The same is true when parents think about their children having sex and they seem to be in complete denial when it comes to their younger children of 11 or 12. As parents we simply do not want to conceive of what we still view as our “baby” being involved in any type of sexual activity.
Unfortunately the fact is that far too many “babies” are having babies of their own these days and not from Immaculate Conception either. The refusal to address this topic at younger ages and educate their kids not only regarding the risks of sexual behavior and pregnancy, but also to have them vaccinated medically to prevent sexually transmitted infections like HPV.
In this month’s copy of Vogue magazine, a mother spoke of how cautiously her doctor approached the question of whether or not she wanted her daughter vaccinated against HPV. I doubt this is a unique experience among doctors many of whom research has shown are confused themselves when it comes to the vaccine.

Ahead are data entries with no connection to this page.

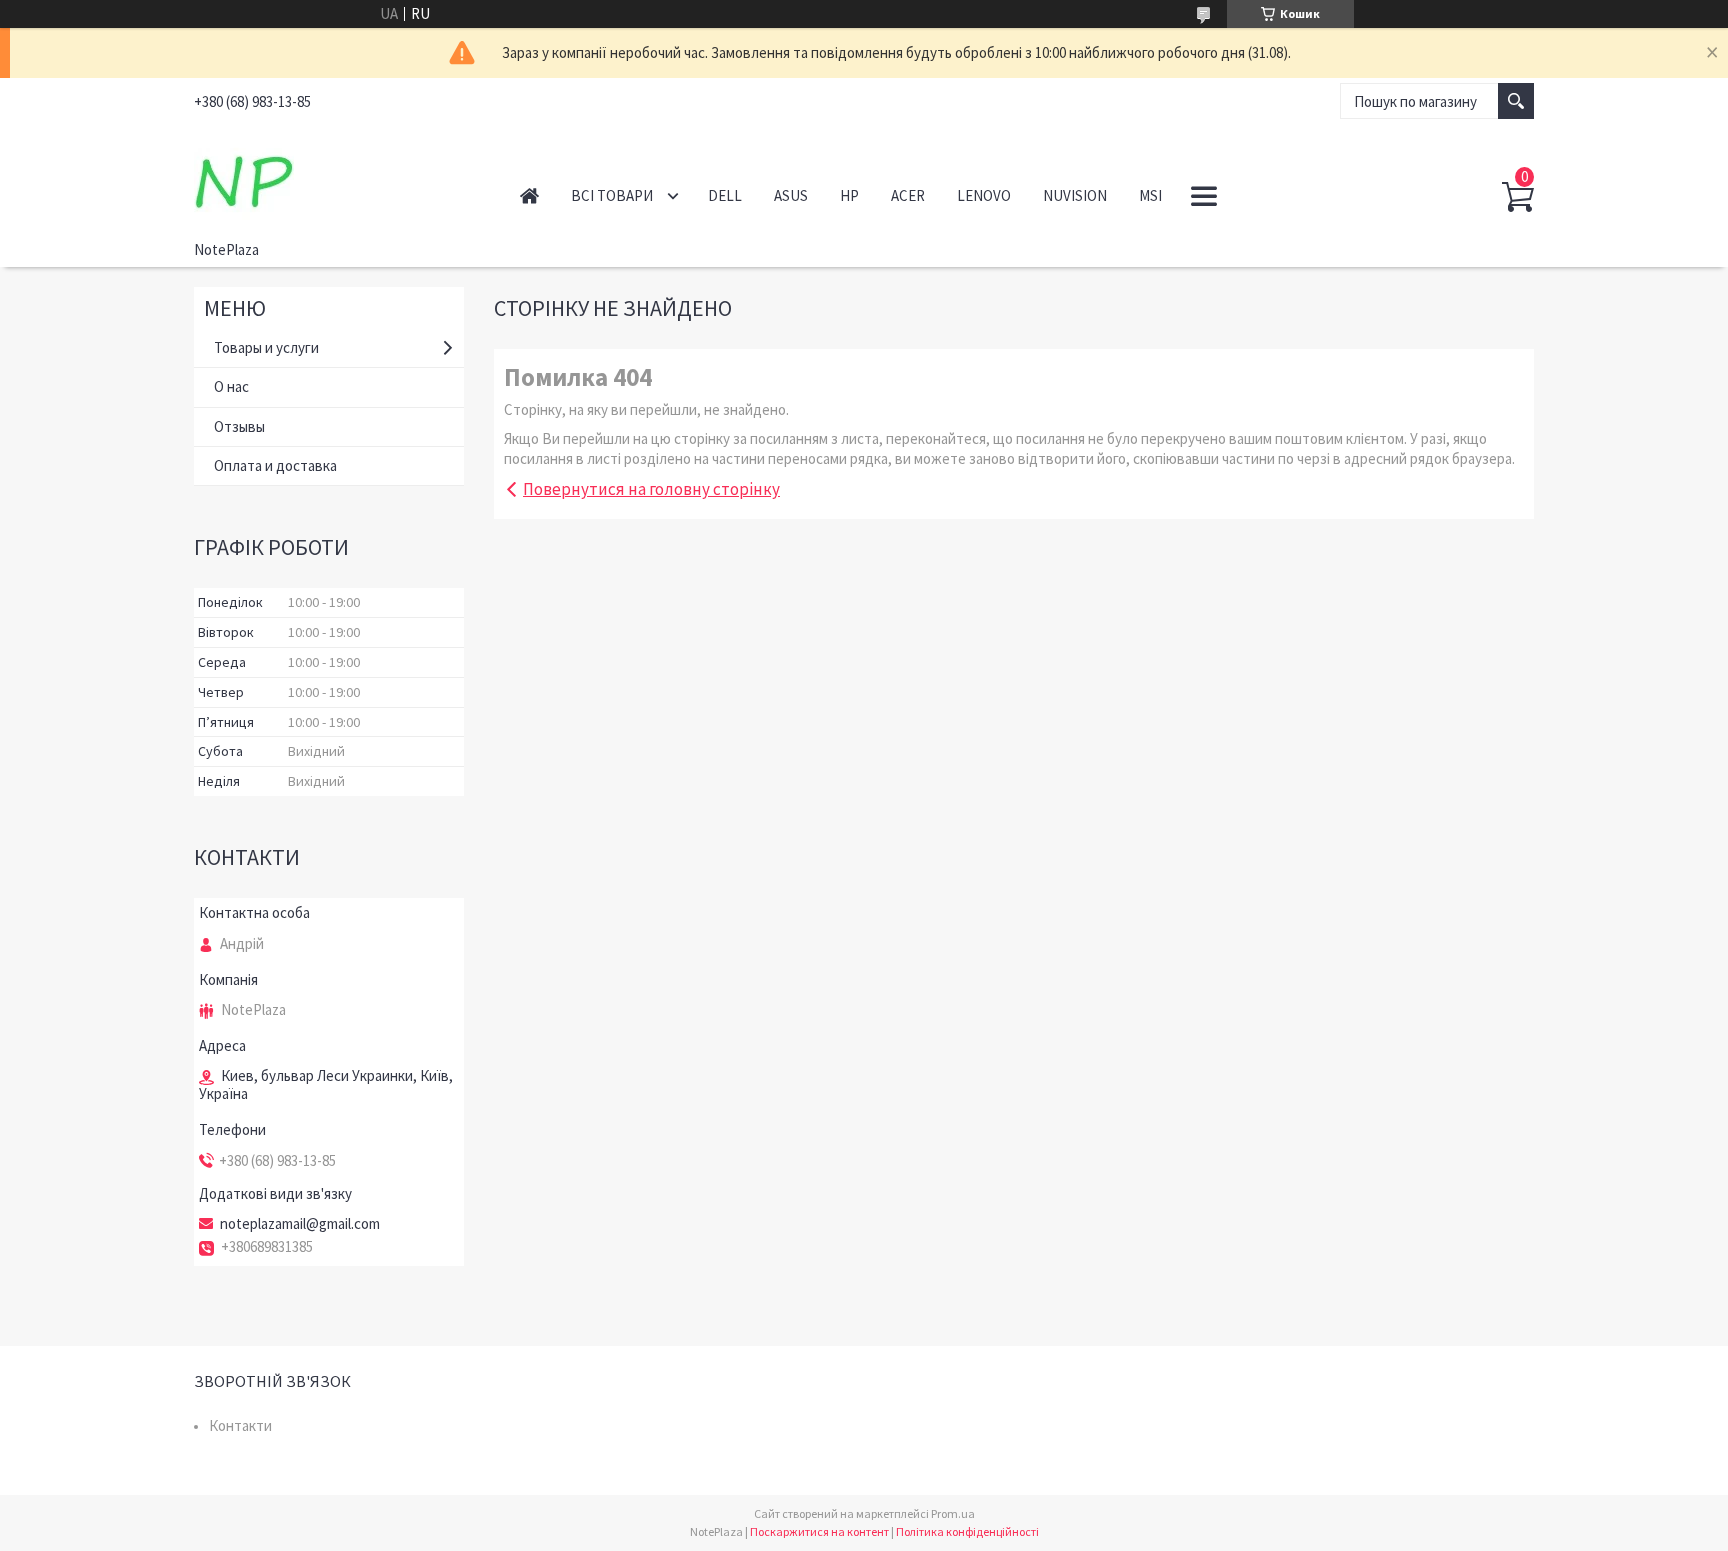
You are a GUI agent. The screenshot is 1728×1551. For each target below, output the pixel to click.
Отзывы (239, 426)
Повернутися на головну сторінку (651, 489)
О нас (231, 386)
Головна (529, 195)
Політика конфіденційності (967, 1531)
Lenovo (984, 195)
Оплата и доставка (275, 465)
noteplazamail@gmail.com (300, 1224)
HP (849, 195)
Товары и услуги (266, 347)
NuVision (1075, 195)
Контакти (240, 1425)
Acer (908, 195)
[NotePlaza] (334, 178)
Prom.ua (953, 1513)
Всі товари (612, 195)
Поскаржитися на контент (819, 1531)
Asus (791, 195)
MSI (1150, 195)
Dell (725, 195)
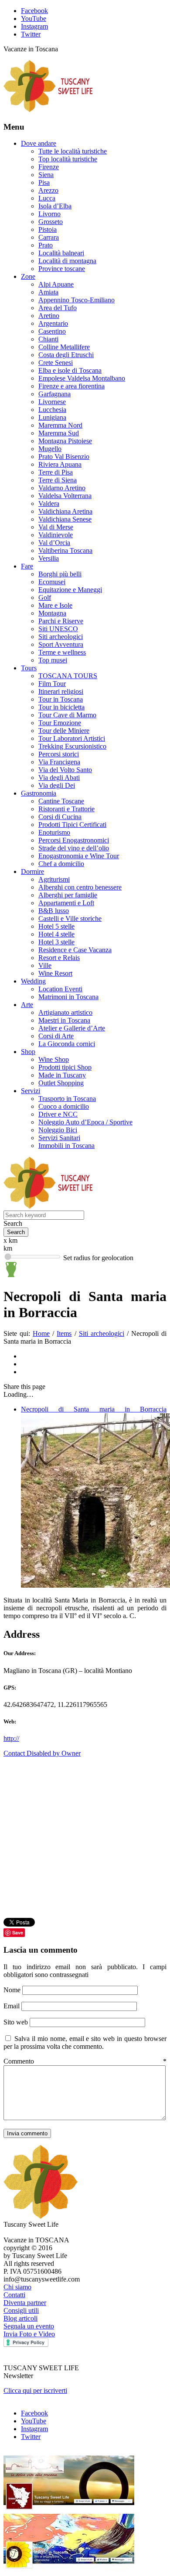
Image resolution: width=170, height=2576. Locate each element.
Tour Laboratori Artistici (71, 738)
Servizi (30, 1090)
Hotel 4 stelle (56, 934)
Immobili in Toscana (66, 1145)
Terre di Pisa (55, 472)
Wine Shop (53, 1059)
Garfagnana (54, 394)
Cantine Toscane (61, 801)
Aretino (48, 315)
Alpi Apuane (56, 284)
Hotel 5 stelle (56, 926)
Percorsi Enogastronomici (73, 840)
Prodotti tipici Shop (65, 1067)
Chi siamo (17, 2287)
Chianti (48, 339)
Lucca (46, 198)
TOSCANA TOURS (67, 675)
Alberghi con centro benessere (80, 887)
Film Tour (52, 683)
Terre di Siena (57, 480)
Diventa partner (24, 2302)
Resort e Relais (59, 957)
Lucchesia (52, 409)
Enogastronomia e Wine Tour (78, 856)
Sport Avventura (60, 644)
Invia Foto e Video (29, 2334)
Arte (27, 1004)
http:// (11, 1738)
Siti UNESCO (58, 628)
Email (12, 2006)
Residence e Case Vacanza (75, 949)
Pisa (44, 182)
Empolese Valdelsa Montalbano (81, 378)
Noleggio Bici (57, 1130)
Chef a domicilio (61, 863)
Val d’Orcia (54, 542)
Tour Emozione (59, 722)
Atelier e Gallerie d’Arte (71, 1028)
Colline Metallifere (64, 347)
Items (64, 1333)
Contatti (14, 2294)
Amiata (48, 292)
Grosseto (50, 221)
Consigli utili (21, 2310)
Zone (28, 276)
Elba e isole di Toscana (70, 370)
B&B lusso (53, 910)
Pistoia (47, 229)
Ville (44, 965)
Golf (44, 597)
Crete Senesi (55, 362)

This is no time however for tip-toeing around an issue which can potentially prevent future generations from having to risk the development of one or more of the six known cancers caused by HPV.

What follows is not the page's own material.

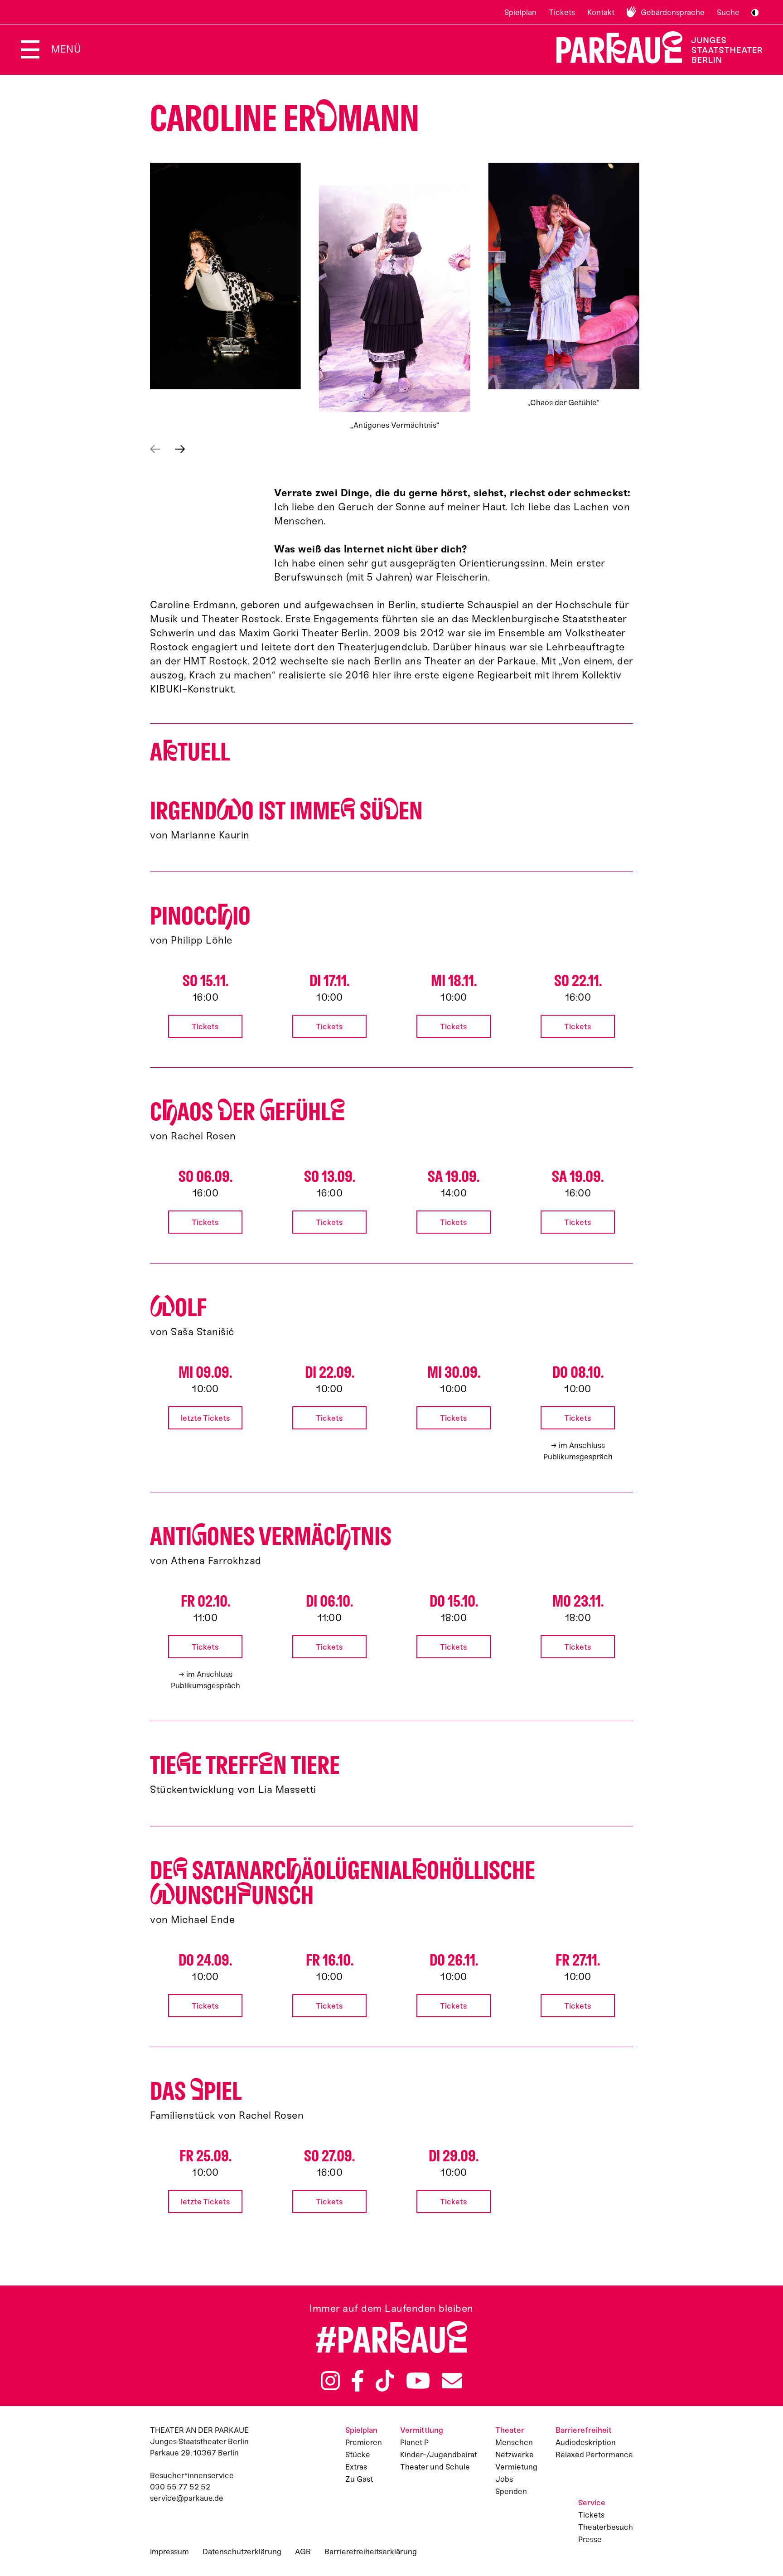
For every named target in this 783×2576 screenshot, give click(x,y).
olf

Now that the ACIP (Advisory Committee on Immunization Practice) has finally changed the status for male vaccination from approved to recommended, doctors will be less hesitant when inquiring about vaccination as it is now an “equal opportunity vaccine” being recommended for both sexes.
While this is a good thing, and has shifted the responsibility solely off of women’s shoulders, until parents learn more about HPV via television community service ads by the CDC (responsible for the health of this nation’s citizens) and doctors stop being squeamish about discussing the issue, we will make little progress.

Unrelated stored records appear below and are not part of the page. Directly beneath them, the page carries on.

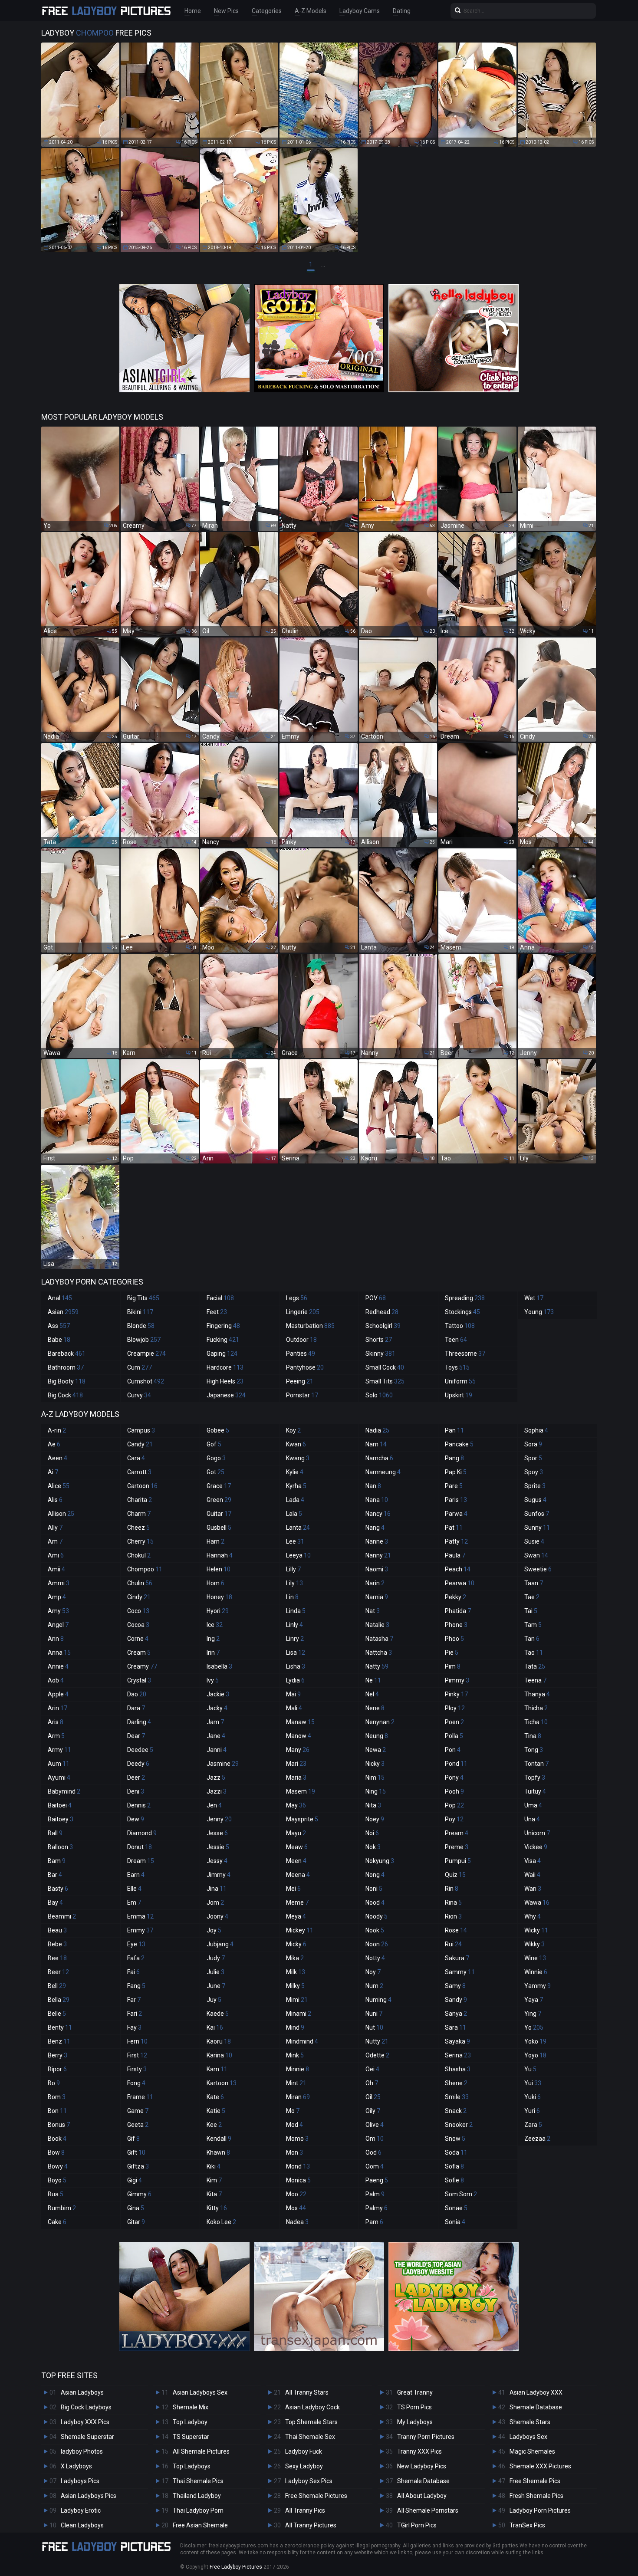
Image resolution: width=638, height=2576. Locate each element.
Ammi (58, 1583)
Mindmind (302, 2041)
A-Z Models (310, 10)
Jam (215, 1721)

As I have said before, if this were a vaccine to prevent breast cancer or prostate cancer, people would be lining up at the door to their doctor’s offices for their shots. But, because we are apparently still a nation of prudes, it matters not that this vaccine can potentially prevent six different cancers all because it is sexually transmitted. Something is definitely wrong with that mode of thinking.
“Babies Having Babies: 90 New Mothers at One Memphis School”, Jamilah Lemieux, Web 19 Dec 2011.
“CDC Online Newsroom - Media Advisory: October 25, 2011." Centers for Disease Control and Prevention. N.p., n.d. Web. 19 Dec. 2011. http://www.cdc.gov/media/releases/2011
"CDC - HPV-Associated Cancers Statistics." Centers for Disease Control and Prevention. N.p., n.d. Web. 19 Dec. 2011.